Shares of Kogan.com [ASX:KGN] are already up 15% this week. Today, the company announced plans to start selling insurance to their six-million-strong customer base.
Why is Kogan doing this?
Kogan.com was an Australian pioneer in internet shopping. It listed on the ASX a year ago, but was struggling to get any shareholder attention due to the weak retail environment and the looming Amazon threat.
However, in the past few months, there have been signs that the company is repositioning itself. The Kogan Travel and Kogan Mobile units are growing fast and, in June, the company also announced plans to provide an NBN service.
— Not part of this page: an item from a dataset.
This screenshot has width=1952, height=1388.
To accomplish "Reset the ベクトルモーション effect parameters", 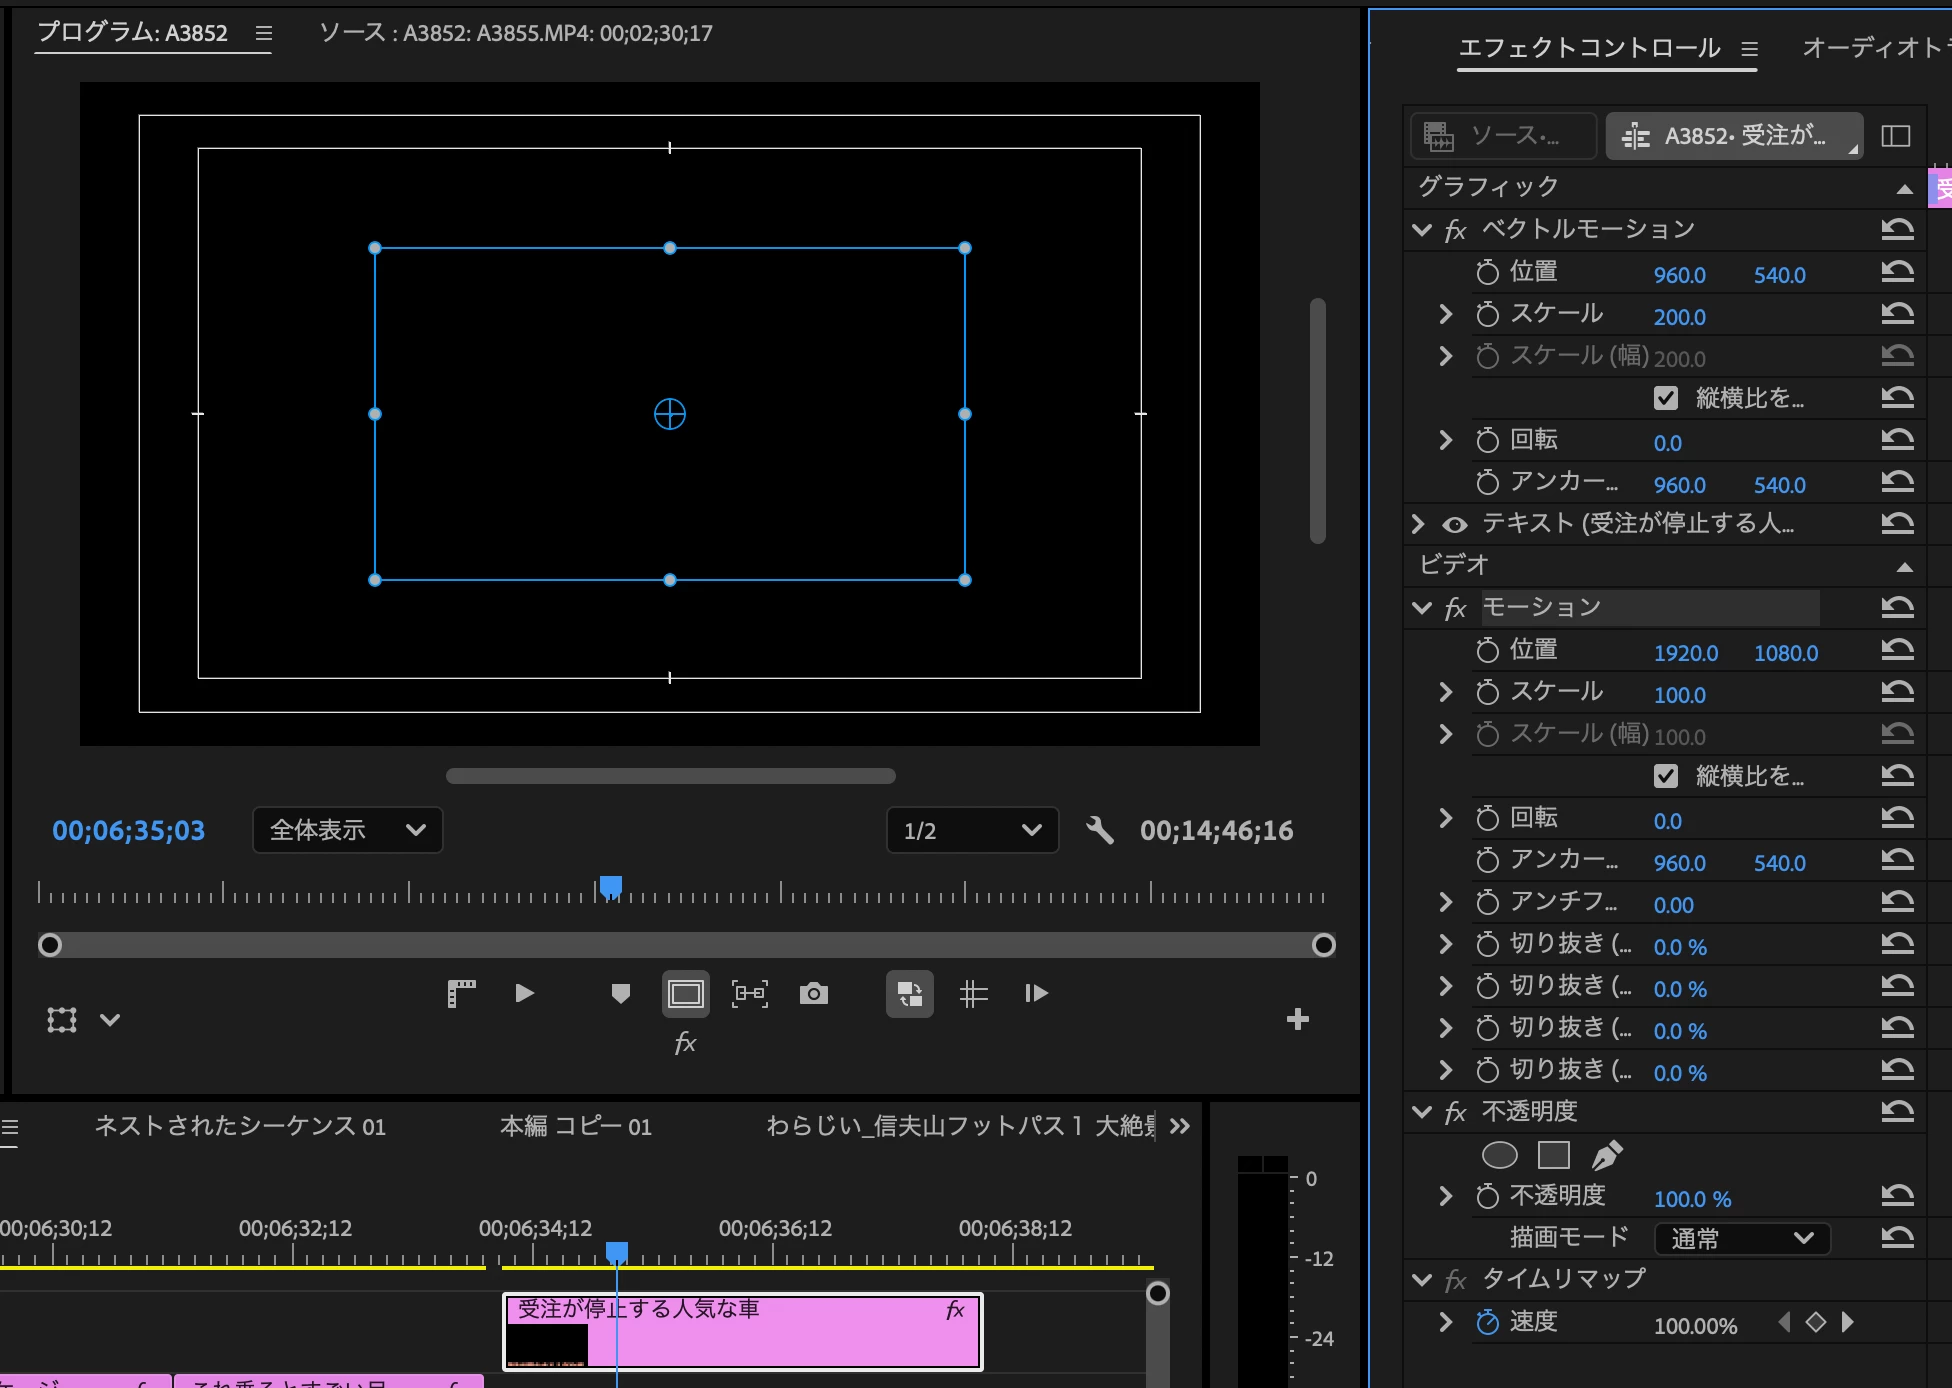I will [1896, 230].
Many of these new units use a model of partnering up with a leading player, such as Vodafone in the mobile unit or Hollard Insurance for this new service. Kogan.com then rebrands and on-sells it through their extensive customer database.
All the Kogan units target the budget market with a ‘value for money’ approach.
What now for Kogan.com?
Investors certainly like this new strategic direction, and the share price has risen strongly on the back of it. It was as low as $1.50 in June, but now sits at $2.30 just a month later.
Last quarter they generated $9.9 million in cash, mainly from their traditional retail-goods business. So this is still ticking along nicely.
And with $32 million in cash, an established, cheap distribution channel and several exciting new opportunities ahead, Kogan.com seems to be making the right moves at the right time.